* [YOUR TASK]: Copy exactly, and only, the lines from the line containing "Image resolution: width=909" through the last line of the records below, both included, and leave out any pictures.

* [EXTRACTED INFORMATION]:
::::

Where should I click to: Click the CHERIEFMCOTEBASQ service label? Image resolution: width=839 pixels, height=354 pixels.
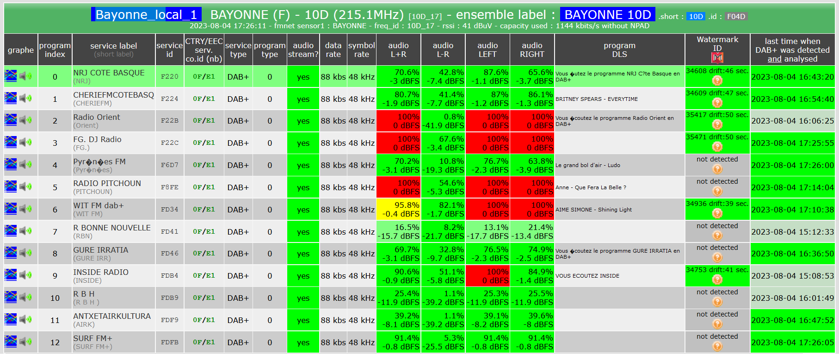[113, 95]
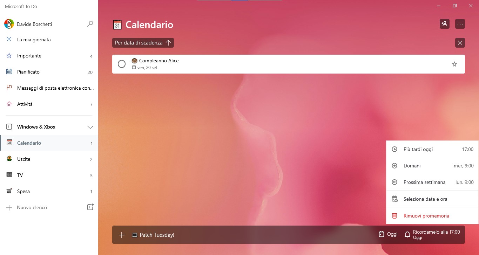Open the Oggi due date calendar icon
The height and width of the screenshot is (255, 479).
[x=382, y=234]
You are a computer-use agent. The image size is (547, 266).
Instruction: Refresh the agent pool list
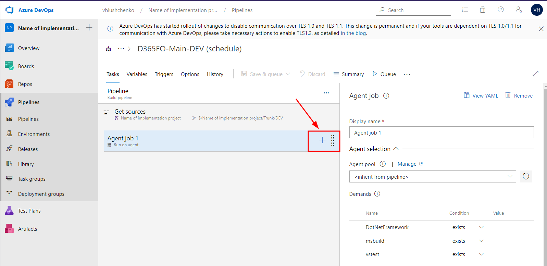click(525, 177)
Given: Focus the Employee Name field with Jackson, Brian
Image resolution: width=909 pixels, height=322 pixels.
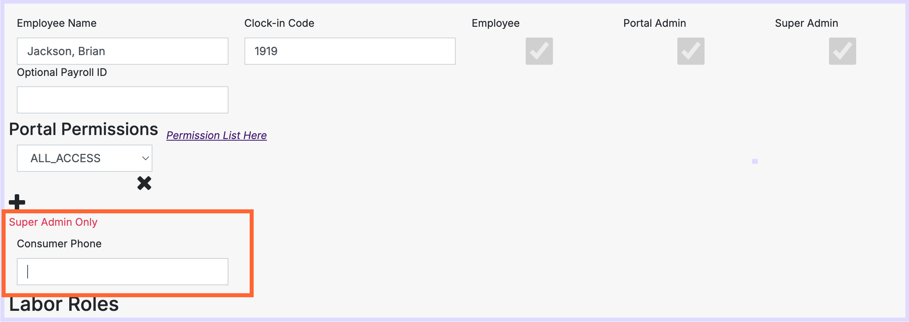Looking at the screenshot, I should pyautogui.click(x=122, y=51).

::::

* [REPLY]:
Image resolution: width=909 pixels, height=322 pixels.
Looking at the screenshot, I should pyautogui.click(x=122, y=51).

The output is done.